> [DIRECTIONS]
**1.** Decide whether each statement agrees with the gbatch documentation. Answer yes or no and quote the deciding words. (a) A job submitted without --name receives a randomly generated name. (b) GFLOW_ARRAY_TASK_ID is left unset for jobs that are not array jobs. (c) Jobs created with --array can each have different resource requirements.
**2.** Write the next part of the gbatch documentation, picking up right after its final line.

> [TEXT SEGMENT]
╭──
Set maximum runtime for jobs:

bash
# 30 minutes
gbatch --time 30 python quick.py

# 2 hours
gbatch --time 2:00:00 python train.py

# 5 minutes 30 seconds
gbatch --time 5:30 python test.py

See Time Limits for comprehensive documentation.

Job Names

By default, jobs get auto-generated names (e.g., "silent-pump-6338"). You can specify custom names:

bash
gbatch --name "my-training-run" python train.py

Note: The --name option is for custom naming. If not specified, a random name is generated.

Job Dependencies

Make jobs wait for other jobs to complete:

bash
# Job 1: Preprocessing
gbatch --name "prep" python preprocess.py
# Returns: Submitted batch job 1

# Job 2: Training (waits for job 1)
gbatch --depends-on 1 --name "train" python train.py

# Job 3: Evaluation (waits for job 2)
gbatch --depends-on 2 --name "eval" python evaluate.py

See Job Dependencies for advanced dependency management.

Job Arrays

Run multiple similar tasks in parallel:

bash
# Create 10 jobs with task IDs 1-10
gbatch --array 1-10 python process.py --task '$GFLOW_ARRAY_TASK_ID'

How it works:

  • Creates 10 separate jobs
  • Each job has $GFLOW_ARRAY_TASK_ID set to its task number
  • All jobs share the same resource requirements
  • Useful for parameter sweeps, data processing, etc.

Example with different parameters:

bash
gbatch --array 1-5 --gpus 1 --time 2:00:00 \
       python train.py --lr '$(echo "0.001 0.01 0.1 0.5 1.0" | cut -d" " -f$GFLOW_ARRAY_TASK_ID)'

Environment variable:

  • GFLOW_ARRAY_TASK_ID: Task ID for array jobs (1, 2, 3, ...)
  • Set to 0 for non-array jobs

Script Directives

Instead of command-line options, you can embed job requirements in your script using # GFLOW directives:

bash
#!/bin/bash
# GFLOW --gpus 1
# GFLOW --time 2:00:00
# GFLOW --priority 20
# GFLOW --conda-env myenv

echo "Starting training..."
python train.py --epochs 100
echo "Training complete!"
╰──
> [INPUT DATA]
╭──
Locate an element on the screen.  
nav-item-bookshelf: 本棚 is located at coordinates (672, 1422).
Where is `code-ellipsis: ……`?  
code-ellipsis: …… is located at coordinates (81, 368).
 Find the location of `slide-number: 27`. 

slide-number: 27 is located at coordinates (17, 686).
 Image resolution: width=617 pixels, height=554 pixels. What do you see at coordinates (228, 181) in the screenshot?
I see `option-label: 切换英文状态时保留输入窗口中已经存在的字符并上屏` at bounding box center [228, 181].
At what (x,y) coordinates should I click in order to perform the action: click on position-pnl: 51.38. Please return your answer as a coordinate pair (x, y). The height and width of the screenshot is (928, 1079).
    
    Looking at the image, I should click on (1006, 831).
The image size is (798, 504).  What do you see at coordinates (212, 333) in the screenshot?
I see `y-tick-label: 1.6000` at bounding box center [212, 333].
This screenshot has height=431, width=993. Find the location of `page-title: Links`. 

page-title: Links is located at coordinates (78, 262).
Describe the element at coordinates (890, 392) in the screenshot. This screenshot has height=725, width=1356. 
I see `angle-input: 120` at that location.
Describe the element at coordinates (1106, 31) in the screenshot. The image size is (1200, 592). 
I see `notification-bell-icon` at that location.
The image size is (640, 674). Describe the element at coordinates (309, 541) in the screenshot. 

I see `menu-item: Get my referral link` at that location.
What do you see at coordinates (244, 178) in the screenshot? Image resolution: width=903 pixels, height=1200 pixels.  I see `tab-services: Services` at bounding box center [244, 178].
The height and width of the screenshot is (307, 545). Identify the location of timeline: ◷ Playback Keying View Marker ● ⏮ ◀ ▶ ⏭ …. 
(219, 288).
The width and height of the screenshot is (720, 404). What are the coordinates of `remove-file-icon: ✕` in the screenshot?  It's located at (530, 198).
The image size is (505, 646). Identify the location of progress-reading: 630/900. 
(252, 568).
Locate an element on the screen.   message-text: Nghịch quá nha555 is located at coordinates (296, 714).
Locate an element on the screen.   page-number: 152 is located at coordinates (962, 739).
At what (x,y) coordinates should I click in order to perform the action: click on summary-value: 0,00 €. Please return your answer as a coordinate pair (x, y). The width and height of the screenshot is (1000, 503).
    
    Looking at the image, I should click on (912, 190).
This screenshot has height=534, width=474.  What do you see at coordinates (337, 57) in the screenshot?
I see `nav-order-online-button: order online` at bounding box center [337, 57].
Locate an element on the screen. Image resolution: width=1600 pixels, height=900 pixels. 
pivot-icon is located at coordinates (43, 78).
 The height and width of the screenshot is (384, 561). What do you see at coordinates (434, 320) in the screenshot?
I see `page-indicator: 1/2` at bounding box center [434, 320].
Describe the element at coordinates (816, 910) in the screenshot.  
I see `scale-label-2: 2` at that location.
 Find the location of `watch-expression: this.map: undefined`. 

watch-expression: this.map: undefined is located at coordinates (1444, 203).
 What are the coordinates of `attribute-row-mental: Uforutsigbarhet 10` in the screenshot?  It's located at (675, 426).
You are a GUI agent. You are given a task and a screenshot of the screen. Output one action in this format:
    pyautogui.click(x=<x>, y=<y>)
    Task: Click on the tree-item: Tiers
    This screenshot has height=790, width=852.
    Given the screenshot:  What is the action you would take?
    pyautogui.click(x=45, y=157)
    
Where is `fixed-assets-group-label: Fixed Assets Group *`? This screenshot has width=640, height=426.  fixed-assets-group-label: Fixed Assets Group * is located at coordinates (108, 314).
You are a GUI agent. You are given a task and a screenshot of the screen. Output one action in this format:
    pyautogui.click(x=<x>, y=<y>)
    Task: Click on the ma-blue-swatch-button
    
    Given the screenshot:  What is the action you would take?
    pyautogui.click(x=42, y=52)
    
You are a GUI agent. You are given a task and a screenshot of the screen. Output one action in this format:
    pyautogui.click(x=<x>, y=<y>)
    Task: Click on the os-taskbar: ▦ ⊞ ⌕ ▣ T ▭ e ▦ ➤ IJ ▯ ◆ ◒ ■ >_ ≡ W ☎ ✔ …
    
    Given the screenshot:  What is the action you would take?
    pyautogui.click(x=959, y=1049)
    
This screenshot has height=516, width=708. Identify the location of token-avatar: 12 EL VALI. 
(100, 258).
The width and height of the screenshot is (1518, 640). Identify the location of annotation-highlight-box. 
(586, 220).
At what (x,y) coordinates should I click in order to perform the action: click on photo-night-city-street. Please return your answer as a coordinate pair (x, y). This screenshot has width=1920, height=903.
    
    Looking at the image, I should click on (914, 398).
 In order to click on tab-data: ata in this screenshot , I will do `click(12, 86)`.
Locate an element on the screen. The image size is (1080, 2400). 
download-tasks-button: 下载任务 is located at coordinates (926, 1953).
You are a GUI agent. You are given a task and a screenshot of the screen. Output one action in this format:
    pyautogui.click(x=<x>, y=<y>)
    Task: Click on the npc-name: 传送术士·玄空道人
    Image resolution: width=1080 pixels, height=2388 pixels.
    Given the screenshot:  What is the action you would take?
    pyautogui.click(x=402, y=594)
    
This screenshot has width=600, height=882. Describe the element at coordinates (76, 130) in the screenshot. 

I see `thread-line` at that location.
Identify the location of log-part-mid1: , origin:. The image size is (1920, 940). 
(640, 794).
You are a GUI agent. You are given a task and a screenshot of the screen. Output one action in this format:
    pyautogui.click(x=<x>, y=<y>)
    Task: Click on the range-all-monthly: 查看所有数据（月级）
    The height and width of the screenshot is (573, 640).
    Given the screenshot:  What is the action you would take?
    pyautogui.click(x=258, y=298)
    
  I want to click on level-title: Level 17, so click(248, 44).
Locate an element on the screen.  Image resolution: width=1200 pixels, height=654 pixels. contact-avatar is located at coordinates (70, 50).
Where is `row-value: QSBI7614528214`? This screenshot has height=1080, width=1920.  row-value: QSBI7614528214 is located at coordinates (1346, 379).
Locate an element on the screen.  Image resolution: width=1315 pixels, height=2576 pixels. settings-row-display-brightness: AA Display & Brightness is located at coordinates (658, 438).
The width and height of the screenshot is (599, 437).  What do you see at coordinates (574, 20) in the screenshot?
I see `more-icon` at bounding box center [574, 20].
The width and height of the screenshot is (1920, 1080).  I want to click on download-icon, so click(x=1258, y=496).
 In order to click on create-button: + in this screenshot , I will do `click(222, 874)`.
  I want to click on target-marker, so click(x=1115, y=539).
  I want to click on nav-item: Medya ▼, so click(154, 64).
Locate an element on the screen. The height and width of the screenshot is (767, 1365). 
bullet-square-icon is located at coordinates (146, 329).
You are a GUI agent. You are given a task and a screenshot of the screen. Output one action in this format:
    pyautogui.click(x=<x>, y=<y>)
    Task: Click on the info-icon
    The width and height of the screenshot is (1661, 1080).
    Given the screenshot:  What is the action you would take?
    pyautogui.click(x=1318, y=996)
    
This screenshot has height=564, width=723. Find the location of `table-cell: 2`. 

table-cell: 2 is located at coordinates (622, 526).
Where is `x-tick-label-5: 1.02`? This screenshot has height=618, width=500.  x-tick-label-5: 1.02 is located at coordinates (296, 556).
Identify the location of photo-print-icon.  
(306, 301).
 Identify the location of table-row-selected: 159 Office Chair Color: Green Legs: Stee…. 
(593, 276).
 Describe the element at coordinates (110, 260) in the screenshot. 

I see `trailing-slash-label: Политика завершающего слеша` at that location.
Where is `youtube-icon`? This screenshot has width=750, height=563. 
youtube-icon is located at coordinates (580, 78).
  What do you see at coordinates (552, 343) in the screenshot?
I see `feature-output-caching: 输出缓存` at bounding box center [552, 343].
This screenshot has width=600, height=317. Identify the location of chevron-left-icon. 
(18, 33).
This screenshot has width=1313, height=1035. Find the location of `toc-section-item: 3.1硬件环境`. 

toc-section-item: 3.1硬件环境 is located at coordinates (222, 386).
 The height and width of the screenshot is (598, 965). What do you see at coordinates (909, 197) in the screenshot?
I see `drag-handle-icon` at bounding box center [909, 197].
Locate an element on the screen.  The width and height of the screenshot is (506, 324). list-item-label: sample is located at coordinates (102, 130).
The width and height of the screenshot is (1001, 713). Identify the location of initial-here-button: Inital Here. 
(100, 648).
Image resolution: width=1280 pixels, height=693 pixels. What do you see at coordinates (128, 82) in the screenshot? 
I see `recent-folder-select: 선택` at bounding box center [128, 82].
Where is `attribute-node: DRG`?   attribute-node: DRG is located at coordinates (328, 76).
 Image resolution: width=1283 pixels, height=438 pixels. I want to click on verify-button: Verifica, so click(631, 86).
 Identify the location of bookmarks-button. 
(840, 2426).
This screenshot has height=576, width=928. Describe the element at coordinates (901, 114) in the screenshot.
╰──
> [EXPECTED RESULTS]
**1.**
(a) Yes: "If not specified, a random name is generated."
(b) No: "Set to 0 for non-array jobs"
(c) No: "All jobs share the same resource requirements"

**2.**
Submit the script:

bash
gbatch my_script.sh

Directive precedence:

  • Command-line arguments override script directives
  • Example: gbatch --time 1:00:00 my_script.sh overrides the --time directive in the script

Supported directives:

  • # GFLOW --gpus <N>
  • # GFLOW --time <TIME>
  • # GFLOW --priority <N>
  • # GFLOW --conda-env <ENV>
  • # GFLOW --depends-on <ID>

Creating Script Templates

Use gbatch new to create a job script template:

bash
$ gbatch new my_job

This creates my_job.sh with a template:

bash
#!/bin/bash
# GFLOW --gpus 0
# GFLOW --time 1:00:00
# GFLOW --priority 10

# Your commands here
echo "Job started at $(date)"

# Add your actual commands
# python script.py

echo "Job finished at $(date)"

Edit the template and submit:

bash
# Edit the script
vim my_job.sh

# Make executable
chmod +x my_job.sh

# Submit
gbatch my_job.sh

Automatic Template Generation

The job script template is automatically generated from the gbatch CLI definition to ensure it always reflects available options:

  • Template Source: The template is generated from src/bin/gbatch/cli.rs
  • Automatic Sync: A pre-commit hook automatically regenerates the template when command-line options change
  • Always Current: You always get the latest available options in your templates

For developers: See scripts/README.md for details on how the template generation works.

Environment Variables

gflow automatically sets these environment variables in your job:

VariableDescriptionExample
CUDA_VISIBLE_DEVICESGPU IDs allocated to the job0,1
GFLOW_ARRAY_TASK_IDTask ID for array jobs (0 for non-array)5

Example usage:

bash
#!/bin/bash
echo "Using GPUs: $CUDA_VISIBLE_DEVICES"
echo "Array task ID: $GFLOW_ARRAY_TASK_ID"
python train.py

Output and Logging

Job output is automatically captured to log files:

Log location: ~/.local/share/gflow/logs/<job_id>.log

View logs:

bash
# View completed job log
cat ~/.local/share/gflow/logs/42.log

# Follow running job log
tail -f ~/.local/share/gflow/logs/42.log

Attach to running job (via tmux):

bash
# Get job session name
gqueue -f JOBID,NAME

# Attach to session
tmux attach -t <session_name>

# Detach without stopping (Ctrl-B, then D)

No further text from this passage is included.